*Assignment*
Write out the data exactly from its first line onward, ending with the line in which "Select the Format Painter brush" appears.

*Data for analysis*
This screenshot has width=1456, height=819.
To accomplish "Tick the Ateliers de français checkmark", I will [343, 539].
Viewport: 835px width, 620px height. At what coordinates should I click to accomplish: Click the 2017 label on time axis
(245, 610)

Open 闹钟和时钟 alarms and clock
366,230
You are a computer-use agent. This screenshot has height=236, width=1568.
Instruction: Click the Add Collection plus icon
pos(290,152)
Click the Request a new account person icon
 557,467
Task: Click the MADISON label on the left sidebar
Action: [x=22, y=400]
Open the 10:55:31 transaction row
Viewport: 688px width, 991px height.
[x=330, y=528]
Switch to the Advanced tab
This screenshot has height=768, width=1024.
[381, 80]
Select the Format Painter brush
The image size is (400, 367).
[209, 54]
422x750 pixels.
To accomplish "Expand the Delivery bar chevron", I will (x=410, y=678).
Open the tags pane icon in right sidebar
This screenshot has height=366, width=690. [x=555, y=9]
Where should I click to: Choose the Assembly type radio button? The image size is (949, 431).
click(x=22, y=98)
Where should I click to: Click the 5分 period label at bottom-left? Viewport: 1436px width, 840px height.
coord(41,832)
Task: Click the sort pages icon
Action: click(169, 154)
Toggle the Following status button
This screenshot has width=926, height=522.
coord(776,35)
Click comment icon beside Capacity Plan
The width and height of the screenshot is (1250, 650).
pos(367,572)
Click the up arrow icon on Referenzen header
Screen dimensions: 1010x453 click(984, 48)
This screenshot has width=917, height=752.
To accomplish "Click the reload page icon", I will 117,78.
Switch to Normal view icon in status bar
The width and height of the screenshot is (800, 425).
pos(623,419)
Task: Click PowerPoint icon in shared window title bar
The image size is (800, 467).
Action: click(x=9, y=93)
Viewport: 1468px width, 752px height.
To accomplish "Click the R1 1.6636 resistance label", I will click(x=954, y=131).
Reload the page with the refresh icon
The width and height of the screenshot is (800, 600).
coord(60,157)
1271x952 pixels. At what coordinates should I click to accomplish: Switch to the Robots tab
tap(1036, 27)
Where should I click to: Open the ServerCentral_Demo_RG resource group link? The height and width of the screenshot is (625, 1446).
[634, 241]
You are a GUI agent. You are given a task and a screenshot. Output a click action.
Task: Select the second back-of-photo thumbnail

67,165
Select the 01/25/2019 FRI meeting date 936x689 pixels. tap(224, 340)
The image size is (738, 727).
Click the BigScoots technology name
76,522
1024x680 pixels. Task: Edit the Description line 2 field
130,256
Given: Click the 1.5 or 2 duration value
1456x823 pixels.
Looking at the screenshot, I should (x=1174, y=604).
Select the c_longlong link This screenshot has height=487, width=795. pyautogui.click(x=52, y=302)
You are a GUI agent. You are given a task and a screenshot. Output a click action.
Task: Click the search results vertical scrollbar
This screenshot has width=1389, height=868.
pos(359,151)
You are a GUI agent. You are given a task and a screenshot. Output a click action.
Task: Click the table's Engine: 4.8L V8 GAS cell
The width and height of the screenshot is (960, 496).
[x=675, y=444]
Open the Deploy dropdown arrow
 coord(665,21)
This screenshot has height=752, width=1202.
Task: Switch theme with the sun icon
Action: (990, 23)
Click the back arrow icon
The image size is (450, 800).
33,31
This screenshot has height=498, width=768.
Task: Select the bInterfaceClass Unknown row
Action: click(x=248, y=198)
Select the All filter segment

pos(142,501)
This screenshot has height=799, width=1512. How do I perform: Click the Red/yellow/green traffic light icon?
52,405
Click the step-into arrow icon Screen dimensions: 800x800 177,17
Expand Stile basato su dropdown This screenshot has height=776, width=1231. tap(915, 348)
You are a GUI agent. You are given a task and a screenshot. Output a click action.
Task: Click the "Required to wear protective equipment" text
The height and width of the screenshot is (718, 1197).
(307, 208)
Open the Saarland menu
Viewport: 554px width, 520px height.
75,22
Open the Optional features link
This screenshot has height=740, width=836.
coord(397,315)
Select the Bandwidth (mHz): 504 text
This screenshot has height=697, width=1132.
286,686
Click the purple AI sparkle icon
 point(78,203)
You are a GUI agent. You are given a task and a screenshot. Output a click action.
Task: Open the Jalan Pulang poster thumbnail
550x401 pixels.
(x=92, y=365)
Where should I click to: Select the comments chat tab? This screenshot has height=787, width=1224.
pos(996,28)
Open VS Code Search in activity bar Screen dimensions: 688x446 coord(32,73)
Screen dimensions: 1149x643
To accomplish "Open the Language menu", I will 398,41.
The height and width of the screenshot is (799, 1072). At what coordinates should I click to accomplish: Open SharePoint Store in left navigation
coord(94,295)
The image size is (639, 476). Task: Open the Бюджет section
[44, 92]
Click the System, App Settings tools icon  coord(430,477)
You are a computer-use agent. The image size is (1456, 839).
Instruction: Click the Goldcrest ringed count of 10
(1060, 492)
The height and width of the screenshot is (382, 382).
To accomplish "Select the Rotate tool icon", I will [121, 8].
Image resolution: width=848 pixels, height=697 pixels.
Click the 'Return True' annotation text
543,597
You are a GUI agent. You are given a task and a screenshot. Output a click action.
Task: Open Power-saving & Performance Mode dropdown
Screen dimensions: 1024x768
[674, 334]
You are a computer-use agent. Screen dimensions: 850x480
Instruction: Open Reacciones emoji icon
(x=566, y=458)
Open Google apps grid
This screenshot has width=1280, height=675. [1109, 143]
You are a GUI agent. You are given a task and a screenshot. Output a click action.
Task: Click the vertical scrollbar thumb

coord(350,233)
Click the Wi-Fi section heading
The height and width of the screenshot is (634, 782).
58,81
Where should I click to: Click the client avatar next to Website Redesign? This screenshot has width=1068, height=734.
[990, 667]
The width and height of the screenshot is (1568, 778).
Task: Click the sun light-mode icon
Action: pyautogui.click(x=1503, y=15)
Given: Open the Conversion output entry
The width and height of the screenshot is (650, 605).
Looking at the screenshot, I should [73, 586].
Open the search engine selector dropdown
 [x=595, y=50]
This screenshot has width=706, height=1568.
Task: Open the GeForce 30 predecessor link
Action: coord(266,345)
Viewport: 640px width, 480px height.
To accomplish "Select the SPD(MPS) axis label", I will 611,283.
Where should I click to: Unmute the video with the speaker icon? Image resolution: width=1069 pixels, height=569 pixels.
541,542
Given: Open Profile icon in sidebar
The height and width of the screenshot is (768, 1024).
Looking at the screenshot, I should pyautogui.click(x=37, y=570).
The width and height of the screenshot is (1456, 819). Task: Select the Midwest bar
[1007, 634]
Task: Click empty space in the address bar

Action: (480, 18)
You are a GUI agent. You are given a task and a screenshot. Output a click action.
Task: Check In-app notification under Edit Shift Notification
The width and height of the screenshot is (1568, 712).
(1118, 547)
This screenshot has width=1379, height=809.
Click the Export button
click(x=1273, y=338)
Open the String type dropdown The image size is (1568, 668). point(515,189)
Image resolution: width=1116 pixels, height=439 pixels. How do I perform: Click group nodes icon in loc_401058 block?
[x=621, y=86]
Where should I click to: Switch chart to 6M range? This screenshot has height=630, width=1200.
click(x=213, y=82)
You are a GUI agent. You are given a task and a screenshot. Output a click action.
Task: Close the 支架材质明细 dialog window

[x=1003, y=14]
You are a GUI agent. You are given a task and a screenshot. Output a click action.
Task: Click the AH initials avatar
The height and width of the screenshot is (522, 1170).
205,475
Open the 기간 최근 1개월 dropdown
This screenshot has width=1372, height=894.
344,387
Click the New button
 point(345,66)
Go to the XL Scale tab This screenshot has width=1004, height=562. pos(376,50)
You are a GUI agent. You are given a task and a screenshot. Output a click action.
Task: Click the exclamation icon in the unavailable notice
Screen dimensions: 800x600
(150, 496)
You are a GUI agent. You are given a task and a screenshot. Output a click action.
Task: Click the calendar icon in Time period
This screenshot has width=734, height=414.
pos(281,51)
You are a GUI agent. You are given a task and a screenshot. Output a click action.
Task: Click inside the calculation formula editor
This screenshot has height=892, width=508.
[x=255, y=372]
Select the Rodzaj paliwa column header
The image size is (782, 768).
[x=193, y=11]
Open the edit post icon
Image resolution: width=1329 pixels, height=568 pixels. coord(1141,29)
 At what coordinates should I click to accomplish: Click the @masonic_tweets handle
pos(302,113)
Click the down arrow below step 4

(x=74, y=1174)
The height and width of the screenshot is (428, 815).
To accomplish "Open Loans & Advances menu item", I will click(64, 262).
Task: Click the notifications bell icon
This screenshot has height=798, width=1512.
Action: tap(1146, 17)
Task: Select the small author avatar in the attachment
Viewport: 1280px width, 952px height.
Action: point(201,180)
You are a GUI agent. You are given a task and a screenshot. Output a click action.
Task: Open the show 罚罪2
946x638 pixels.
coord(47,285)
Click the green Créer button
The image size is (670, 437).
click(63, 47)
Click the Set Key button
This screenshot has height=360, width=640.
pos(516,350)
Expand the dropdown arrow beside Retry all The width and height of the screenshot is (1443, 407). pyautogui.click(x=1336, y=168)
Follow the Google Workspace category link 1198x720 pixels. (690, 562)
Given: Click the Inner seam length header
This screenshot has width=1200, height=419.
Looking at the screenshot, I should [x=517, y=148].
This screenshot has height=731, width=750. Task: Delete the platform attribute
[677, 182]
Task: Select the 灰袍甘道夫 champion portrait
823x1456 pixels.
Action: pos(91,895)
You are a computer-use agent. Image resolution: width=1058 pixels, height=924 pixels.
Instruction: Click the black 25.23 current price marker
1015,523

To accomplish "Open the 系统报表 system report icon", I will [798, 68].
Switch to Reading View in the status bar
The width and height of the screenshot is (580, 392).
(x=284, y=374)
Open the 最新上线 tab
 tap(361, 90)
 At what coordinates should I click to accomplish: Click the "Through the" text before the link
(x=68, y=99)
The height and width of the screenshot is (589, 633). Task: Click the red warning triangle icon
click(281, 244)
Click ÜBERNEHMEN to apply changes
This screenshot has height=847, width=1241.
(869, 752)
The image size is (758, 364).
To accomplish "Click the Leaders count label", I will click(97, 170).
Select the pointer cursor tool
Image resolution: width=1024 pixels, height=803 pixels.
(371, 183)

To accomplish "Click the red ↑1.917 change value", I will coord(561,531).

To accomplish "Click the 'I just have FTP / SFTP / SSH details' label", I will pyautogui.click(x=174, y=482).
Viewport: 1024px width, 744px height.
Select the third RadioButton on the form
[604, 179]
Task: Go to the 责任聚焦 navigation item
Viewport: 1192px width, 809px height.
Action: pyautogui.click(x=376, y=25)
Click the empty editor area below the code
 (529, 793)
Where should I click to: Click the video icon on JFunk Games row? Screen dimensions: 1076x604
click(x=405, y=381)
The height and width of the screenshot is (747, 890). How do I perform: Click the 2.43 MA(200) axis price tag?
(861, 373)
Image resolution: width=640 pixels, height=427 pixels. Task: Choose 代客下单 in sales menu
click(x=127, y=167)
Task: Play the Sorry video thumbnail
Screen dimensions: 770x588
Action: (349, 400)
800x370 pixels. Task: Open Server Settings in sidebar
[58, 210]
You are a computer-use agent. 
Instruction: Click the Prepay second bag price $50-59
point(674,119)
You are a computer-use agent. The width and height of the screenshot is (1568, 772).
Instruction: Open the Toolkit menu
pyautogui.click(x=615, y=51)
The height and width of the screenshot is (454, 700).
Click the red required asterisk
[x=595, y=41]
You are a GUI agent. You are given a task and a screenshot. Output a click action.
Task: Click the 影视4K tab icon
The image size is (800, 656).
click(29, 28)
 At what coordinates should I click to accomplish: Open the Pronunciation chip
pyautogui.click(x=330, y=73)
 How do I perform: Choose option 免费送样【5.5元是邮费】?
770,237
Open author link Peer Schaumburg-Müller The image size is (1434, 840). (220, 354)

*Written response*
This screenshot has width=1456, height=819.
To accomplish "Tick the Ateliers de français checkmark", I will [343, 539].
Viewport: 835px width, 620px height. At what coordinates should I click to accomplish: Click the 2017 label on time axis
(245, 610)

Open 闹钟和时钟 alarms and clock
366,230
You are a computer-use agent. This screenshot has height=236, width=1568.
Instruction: Click the Add Collection plus icon
pos(290,152)
Click the Request a new account person icon
 557,467
Task: Click the MADISON label on the left sidebar
Action: [x=22, y=400]
Open the 10:55:31 transaction row
Viewport: 688px width, 991px height.
[x=330, y=528]
Switch to the Advanced tab
This screenshot has height=768, width=1024.
[381, 80]
Select the Format Painter brush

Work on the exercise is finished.